▶ **Document section**:

......

Skip to content
Chicago Tribune
PUBLISHED: | UPDATED:
Getting your Trinity Audio player ready...

It took such an improbable sequence of events to make it happen that even as he watched it unfold before his eyes, Murray Craven never dreamed that he’d be lining up against his old Vancouver teammates Sunday to start the second round of the Stanley Cup playoffs.

“I was so wrapped up in our series, and the scenario was so complicated, that I didn’t think it was possible,” the veteran forward said after the Blackhawks wrapped up their series with Toronto Friday night with a 5-2 victory in Game 7 that advanced them to Sunday’s 6:30 p.m. matchup in the United Center.

“Even when I was watching the overtime game in Calgary, I didn’t think we’d be facing .”

Even Hawks coach Darryl Sutter, who had told both his team and the media in the final week of the regular season that finishing fourth in the Western Conference not only would earn home ice for the first round, but might even secure it for a later round as well, admitted “I’d never have guessed that both teams would get knocked out. I was just looking at what happened in the past and playing the odds a little bit.”

......

▶ **Task item A**: Recast the saved data entries as a JSON list of strings, with one string for each line and blank lines omitted.
The article and the records below it come from separate, unrelated sources.

(Saved data entries)
......

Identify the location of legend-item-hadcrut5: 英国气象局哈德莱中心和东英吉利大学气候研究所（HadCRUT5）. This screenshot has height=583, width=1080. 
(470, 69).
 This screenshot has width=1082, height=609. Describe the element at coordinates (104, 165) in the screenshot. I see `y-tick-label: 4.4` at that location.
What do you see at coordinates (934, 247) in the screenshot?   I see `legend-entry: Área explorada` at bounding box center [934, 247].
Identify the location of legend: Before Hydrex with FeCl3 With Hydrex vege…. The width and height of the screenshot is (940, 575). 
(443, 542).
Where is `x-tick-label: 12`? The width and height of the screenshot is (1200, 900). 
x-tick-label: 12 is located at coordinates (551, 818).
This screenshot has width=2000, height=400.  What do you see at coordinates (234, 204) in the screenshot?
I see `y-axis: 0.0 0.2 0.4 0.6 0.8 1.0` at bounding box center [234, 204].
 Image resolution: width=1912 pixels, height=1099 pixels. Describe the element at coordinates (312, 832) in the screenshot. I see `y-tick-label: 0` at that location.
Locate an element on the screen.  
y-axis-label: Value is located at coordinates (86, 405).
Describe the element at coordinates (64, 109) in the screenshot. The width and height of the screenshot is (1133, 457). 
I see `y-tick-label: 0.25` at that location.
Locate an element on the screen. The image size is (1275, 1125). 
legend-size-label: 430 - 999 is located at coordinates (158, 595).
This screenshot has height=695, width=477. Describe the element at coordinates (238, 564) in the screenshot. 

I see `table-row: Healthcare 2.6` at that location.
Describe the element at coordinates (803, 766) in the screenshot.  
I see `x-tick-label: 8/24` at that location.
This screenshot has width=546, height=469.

......

▶ **Task item B**: According to the Blackhawks article, at what time and where was Sunday's second-round matchup scheduled?

▶ **Written reply A**:
[
  "Identify the location of legend-item-hadcrut5: 英国气象局哈德莱中心和东英吉利大学气候研究所（HadCRUT5）. This screenshot has height=583, width=1080. ",
  "(470, 69).",
  " This screenshot has width=1082, height=609. Describe the element at coordinates (104, 165) in the screenshot. I see `y-tick-label: 4.4` at that location.",
  "What do you see at coordinates (934, 247) in the screenshot?   I see `legend-entry: Área explorada` at bounding box center [934, 247].",
  "Identify the location of legend: Before Hydrex with FeCl3 With Hydrex vege…. The width and height of the screenshot is (940, 575). ",
  "(443, 542).",
  "Where is `x-tick-label: 12`? The width and height of the screenshot is (1200, 900). ",
  "x-tick-label: 12 is located at coordinates (551, 818).",
  "This screenshot has width=2000, height=400.  What do you see at coordinates (234, 204) in the screenshot?",
  "I see `y-axis: 0.0 0.2 0.4 0.6 0.8 1.0` at bounding box center [234, 204].",
  " Image resolution: width=1912 pixels, height=1099 pixels. Describe the element at coordinates (312, 832) in the screenshot. I see `y-tick-label: 0` at that location.",
  "Locate an element on the screen.  ",
  "y-axis-label: Value is located at coordinates (86, 405).",
  "Describe the element at coordinates (64, 109) in the screenshot. The width and height of the screenshot is (1133, 457). ",
  "I see `y-tick-label: 0.25` at that location.",
  "Locate an element on the screen. The image size is (1275, 1125). ",
  "legend-size-label: 430 - 999 is located at coordinates (158, 595).",
  "This screenshot has height=695, width=477. Describe the element at coordinates (238, 564) in the screenshot. ",
  "I see `table-row: Healthcare 2.6` at that location.",
  "Describe the element at coordinates (803, 766) in the screenshot.  ",
  "I see `x-tick-label: 8/24` at that location.",
  "This screenshot has width=546, height=469."
]

▶ **Written reply B**: At 6:30 p.m. in the United Center.